[Opening AVAILABLE RECORDS section]

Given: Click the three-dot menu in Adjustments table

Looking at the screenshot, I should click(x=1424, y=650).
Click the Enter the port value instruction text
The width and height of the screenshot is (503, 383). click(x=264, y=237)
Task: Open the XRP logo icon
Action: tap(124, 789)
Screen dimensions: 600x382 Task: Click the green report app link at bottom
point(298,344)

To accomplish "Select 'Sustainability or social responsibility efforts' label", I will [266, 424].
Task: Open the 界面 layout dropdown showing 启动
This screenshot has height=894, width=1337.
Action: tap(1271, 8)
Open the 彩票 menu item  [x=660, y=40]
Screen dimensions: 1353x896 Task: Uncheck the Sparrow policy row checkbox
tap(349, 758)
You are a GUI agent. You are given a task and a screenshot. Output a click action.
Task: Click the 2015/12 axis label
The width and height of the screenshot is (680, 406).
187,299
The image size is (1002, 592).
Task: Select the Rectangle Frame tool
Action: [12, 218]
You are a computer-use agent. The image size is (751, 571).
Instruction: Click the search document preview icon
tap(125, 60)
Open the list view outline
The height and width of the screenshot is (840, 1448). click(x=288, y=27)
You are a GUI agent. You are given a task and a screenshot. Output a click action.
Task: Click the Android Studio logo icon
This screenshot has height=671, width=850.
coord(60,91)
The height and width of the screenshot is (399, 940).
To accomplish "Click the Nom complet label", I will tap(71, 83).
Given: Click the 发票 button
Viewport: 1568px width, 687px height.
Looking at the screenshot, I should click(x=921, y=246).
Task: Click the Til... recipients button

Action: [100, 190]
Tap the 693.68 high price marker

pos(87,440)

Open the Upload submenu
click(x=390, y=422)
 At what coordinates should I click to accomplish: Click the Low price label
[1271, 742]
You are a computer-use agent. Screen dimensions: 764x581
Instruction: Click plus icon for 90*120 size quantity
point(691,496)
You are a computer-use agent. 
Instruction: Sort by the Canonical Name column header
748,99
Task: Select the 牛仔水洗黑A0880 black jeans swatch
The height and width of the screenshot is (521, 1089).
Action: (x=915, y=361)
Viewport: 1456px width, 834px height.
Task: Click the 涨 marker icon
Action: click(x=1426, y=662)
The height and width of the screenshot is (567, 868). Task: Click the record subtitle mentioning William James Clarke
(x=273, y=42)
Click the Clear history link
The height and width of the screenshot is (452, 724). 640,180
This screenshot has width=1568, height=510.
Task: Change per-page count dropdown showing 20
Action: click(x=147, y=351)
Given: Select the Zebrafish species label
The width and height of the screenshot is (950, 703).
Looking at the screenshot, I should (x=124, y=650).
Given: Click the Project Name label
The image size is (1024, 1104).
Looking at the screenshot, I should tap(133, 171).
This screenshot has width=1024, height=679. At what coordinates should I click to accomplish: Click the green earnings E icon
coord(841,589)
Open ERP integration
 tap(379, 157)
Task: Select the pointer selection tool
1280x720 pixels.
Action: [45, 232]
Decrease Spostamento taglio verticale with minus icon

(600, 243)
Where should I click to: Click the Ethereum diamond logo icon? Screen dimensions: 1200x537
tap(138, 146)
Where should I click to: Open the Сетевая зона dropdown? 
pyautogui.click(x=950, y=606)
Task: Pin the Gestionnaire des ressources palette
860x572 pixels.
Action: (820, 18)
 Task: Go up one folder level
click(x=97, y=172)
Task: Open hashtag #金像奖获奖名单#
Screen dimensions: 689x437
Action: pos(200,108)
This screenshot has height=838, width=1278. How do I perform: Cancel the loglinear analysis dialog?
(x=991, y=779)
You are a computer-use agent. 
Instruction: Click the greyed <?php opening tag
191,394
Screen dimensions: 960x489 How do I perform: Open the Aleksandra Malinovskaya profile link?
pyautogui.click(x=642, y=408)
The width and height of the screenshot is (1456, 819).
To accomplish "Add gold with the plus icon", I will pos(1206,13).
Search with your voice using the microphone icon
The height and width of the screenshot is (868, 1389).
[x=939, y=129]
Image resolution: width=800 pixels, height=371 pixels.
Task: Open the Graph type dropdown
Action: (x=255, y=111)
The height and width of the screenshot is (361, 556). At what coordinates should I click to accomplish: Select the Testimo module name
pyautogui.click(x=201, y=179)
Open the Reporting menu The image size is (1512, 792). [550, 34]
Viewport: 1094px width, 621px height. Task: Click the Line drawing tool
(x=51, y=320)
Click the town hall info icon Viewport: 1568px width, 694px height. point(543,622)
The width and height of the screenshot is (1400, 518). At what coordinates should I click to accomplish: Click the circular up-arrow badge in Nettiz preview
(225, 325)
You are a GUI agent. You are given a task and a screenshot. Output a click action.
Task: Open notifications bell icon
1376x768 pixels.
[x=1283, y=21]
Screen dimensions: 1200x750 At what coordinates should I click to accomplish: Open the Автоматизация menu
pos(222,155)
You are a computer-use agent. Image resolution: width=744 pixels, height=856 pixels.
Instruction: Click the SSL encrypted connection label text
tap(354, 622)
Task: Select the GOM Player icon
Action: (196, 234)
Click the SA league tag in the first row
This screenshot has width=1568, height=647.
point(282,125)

[Closing AVAILABLE RECORDS section]

• **TASK PROMPT**: Every line of the listing is to be returned unchanged.

• **TASK SOLUTION**:
Given: Click the three-dot menu in Adjustments table

Looking at the screenshot, I should click(x=1424, y=650).
Click the Enter the port value instruction text
The width and height of the screenshot is (503, 383). click(x=264, y=237)
Task: Open the XRP logo icon
Action: tap(124, 789)
Screen dimensions: 600x382 Task: Click the green report app link at bottom
point(298,344)

To accomplish "Select 'Sustainability or social responsibility efforts' label", I will [266, 424].
Task: Open the 界面 layout dropdown showing 启动
This screenshot has height=894, width=1337.
Action: tap(1271, 8)
Open the 彩票 menu item  [x=660, y=40]
Screen dimensions: 1353x896 Task: Uncheck the Sparrow policy row checkbox
tap(349, 758)
You are a GUI agent. You are given a task and a screenshot. Output a click action.
Task: Click the 2015/12 axis label
The width and height of the screenshot is (680, 406).
187,299
The image size is (1002, 592).
Task: Select the Rectangle Frame tool
Action: [12, 218]
You are a computer-use agent. The image size is (751, 571).
Instruction: Click the search document preview icon
tap(125, 60)
Open the list view outline
The height and width of the screenshot is (840, 1448). click(x=288, y=27)
You are a GUI agent. You are given a task and a screenshot. Output a click action.
Task: Click the Android Studio logo icon
This screenshot has height=671, width=850.
coord(60,91)
The height and width of the screenshot is (399, 940).
To accomplish "Click the Nom complet label", I will tap(71, 83).
Given: Click the 发票 button
Viewport: 1568px width, 687px height.
Looking at the screenshot, I should click(x=921, y=246).
Task: Click the Til... recipients button

Action: [100, 190]
Tap the 693.68 high price marker

pos(87,440)

Open the Upload submenu
click(x=390, y=422)
 At what coordinates should I click to accomplish: Click the Low price label
[1271, 742]
You are a computer-use agent. Screen dimensions: 764x581
Instruction: Click plus icon for 90*120 size quantity
point(691,496)
You are a computer-use agent. 
Instruction: Sort by the Canonical Name column header
748,99
Task: Select the 牛仔水洗黑A0880 black jeans swatch
The height and width of the screenshot is (521, 1089).
Action: (x=915, y=361)
Viewport: 1456px width, 834px height.
Task: Click the 涨 marker icon
Action: click(x=1426, y=662)
The height and width of the screenshot is (567, 868). Task: Click the record subtitle mentioning William James Clarke
(x=273, y=42)
Click the Clear history link
The height and width of the screenshot is (452, 724). 640,180
This screenshot has width=1568, height=510.
Task: Change per-page count dropdown showing 20
Action: click(x=147, y=351)
Given: Select the Zebrafish species label
The width and height of the screenshot is (950, 703).
Looking at the screenshot, I should (x=124, y=650).
Given: Click the Project Name label
The image size is (1024, 1104).
Looking at the screenshot, I should tap(133, 171).
This screenshot has width=1024, height=679. At what coordinates should I click to accomplish: Click the green earnings E icon
coord(841,589)
Open ERP integration
 tap(379, 157)
Task: Select the pointer selection tool
1280x720 pixels.
Action: [45, 232]
Decrease Spostamento taglio verticale with minus icon

(600, 243)
Where should I click to: Click the Ethereum diamond logo icon? Screen dimensions: 1200x537
tap(138, 146)
Where should I click to: Open the Сетевая зона dropdown? 
pyautogui.click(x=950, y=606)
Task: Pin the Gestionnaire des ressources palette
860x572 pixels.
Action: (820, 18)
 Task: Go up one folder level
click(x=97, y=172)
Task: Open hashtag #金像奖获奖名单#
Screen dimensions: 689x437
Action: pos(200,108)
This screenshot has height=838, width=1278. How do I perform: Cancel the loglinear analysis dialog?
(x=991, y=779)
You are a computer-use agent. 
Instruction: Click the greyed <?php opening tag
191,394
Screen dimensions: 960x489 How do I perform: Open the Aleksandra Malinovskaya profile link?
pyautogui.click(x=642, y=408)
The width and height of the screenshot is (1456, 819).
To accomplish "Add gold with the plus icon", I will pos(1206,13).
Search with your voice using the microphone icon
The height and width of the screenshot is (868, 1389).
[x=939, y=129]
Image resolution: width=800 pixels, height=371 pixels.
Task: Open the Graph type dropdown
Action: (x=255, y=111)
The height and width of the screenshot is (361, 556). At what coordinates should I click to accomplish: Select the Testimo module name
pyautogui.click(x=201, y=179)
Open the Reporting menu The image size is (1512, 792). [550, 34]
Viewport: 1094px width, 621px height. Task: Click the Line drawing tool
(x=51, y=320)
Click the town hall info icon Viewport: 1568px width, 694px height. point(543,622)
The width and height of the screenshot is (1400, 518). At what coordinates should I click to accomplish: Click the circular up-arrow badge in Nettiz preview
(225, 325)
You are a GUI agent. You are given a task and a screenshot. Output a click action.
Task: Open notifications bell icon
1376x768 pixels.
[x=1283, y=21]
Screen dimensions: 1200x750 At what coordinates should I click to accomplish: Open the Автоматизация menu
pos(222,155)
You are a computer-use agent. Image resolution: width=744 pixels, height=856 pixels.
Instruction: Click the SSL encrypted connection label text
tap(354, 622)
Task: Select the GOM Player icon
Action: (196, 234)
Click the SA league tag in the first row
This screenshot has width=1568, height=647.
point(282,125)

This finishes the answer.